■ **DOCUMENT EXCERPT**

Mr Murtagh said Kingspan, which also yesterday reported first-quarter sales up 8 per cent cent to €895 million, would draw upon its experience gained expanding in developing markets in central and eastern Europe over recent decades, to help its drive into Latin America. It also has an operation in Colombia.

“I see our entry into Brazil as the beginnings of us taking on the Latin American market,” said Mr Murtagh, speaking to the media after the agm. He said Kingspan was prepared for the “humps and hollows” of its planned foray.

“We will have to build demand [over the long term] for our products there,” he said.

In a trading update issued ahead of the agm, Kingspan reported growth over the first quarter that was more “sluggish” than expected. It blamed poor weather conditions in many regions for delaying building projects.

Speaking later in the day, Mr Murtagh said he expects sales to catch up later in the year, as building projects got back on track.

He said there are currently no plans for Kingspan to spin off its US operations into a separate division, after fellow Irish materials giant CRH told The Irish Times that it will ”review” whether to launch a listing for its US arm.

“We will keep an open mind about it. But our US operations are much smaller than CRH,” said Mr Murtagh.

He said the company spies a market opportunity in the UK in the widespread refitting of hundreds of high-rise residential tower blocks, which is expected to take place there after last year’s Grenfell disaster in London.

More than 70 people died in the Grenfell disaster after the tower block’s outside cladding caught fire, engulfing the building.

On the acquisitions front, Mr Murtagh said Kingspan is currently trying to absorb about €600 million worth of purchases, so it is unlikely to enter into any major buyout deals for some time.

At the agm, all of the directors, including the chairman, Mr Murtagh’s father Eugene, were re-elected. Shareholders commended the board on the performance of the company. However, one shareholder, who did not give his name, cautioned the board to be aware that Brazil is a risky market.

■ **TO DO**
**A)** Decide whether each statement agrees with the Kingspan news excerpt, answering yes or no and quoting the words of the excerpt that settle it: (i) Kingspan blamed poor weather for delaying building projects. (ii) Kingspan plans to spin off its US operations into a separate division. (iii) Kingspan is likely to enter into major buyout deals soon.
**B)** According to the Kingspan news excerpt, in which Latin American country other than Brazil does Kingspan already have an operation?

■ **DATA LINES**
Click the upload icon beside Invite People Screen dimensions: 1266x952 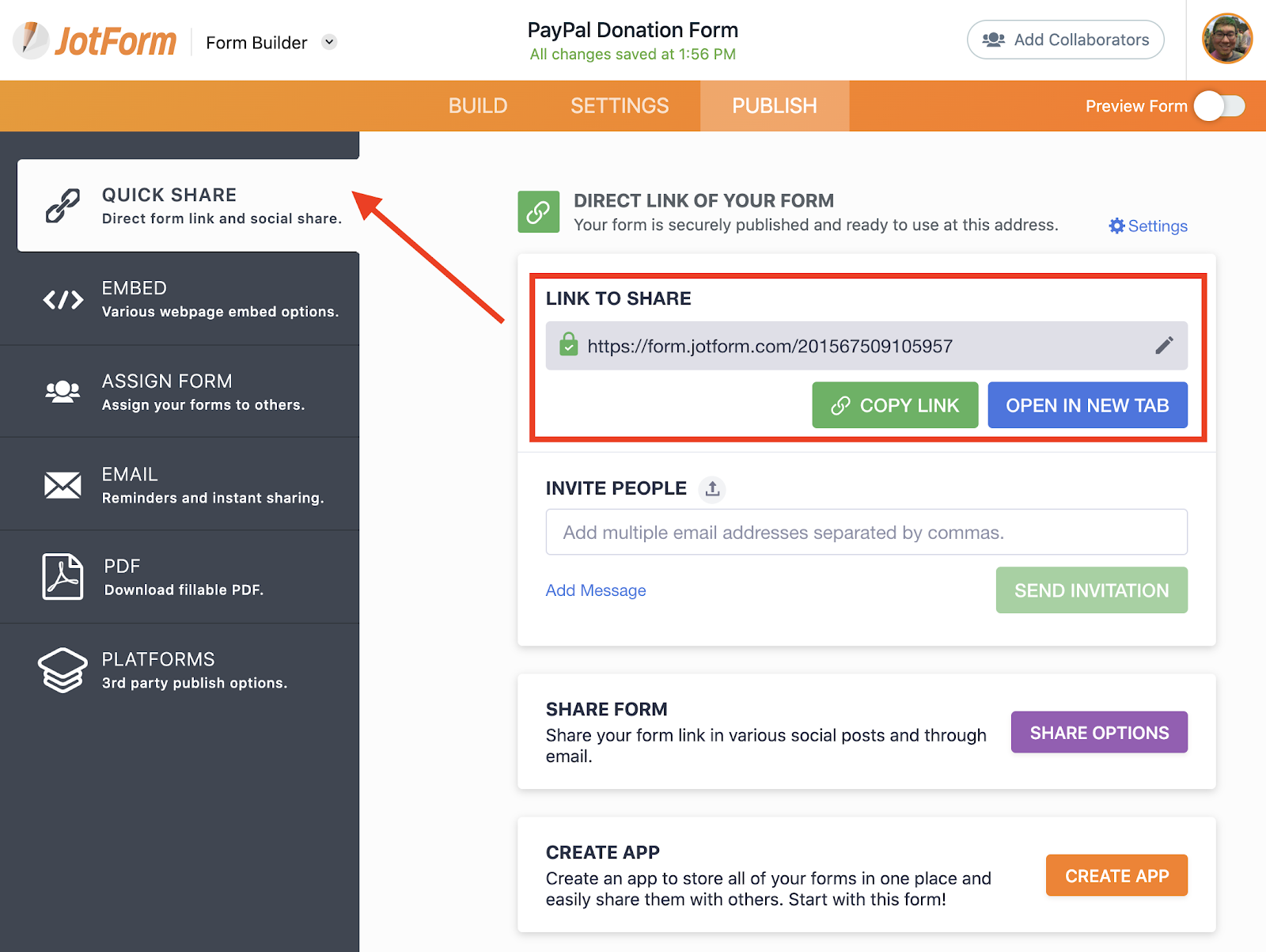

■ **EXERCISE SOLUTIONS**
**A)**
(i) Yes: "It blamed poor weather conditions in many regions for delaying building projects."
(ii) No: "there are currently no plans for Kingspan to spin off its US operations into a separate division"
(iii) No: "it is unlikely to enter into any major buyout deals for some time"

**B)** Colombia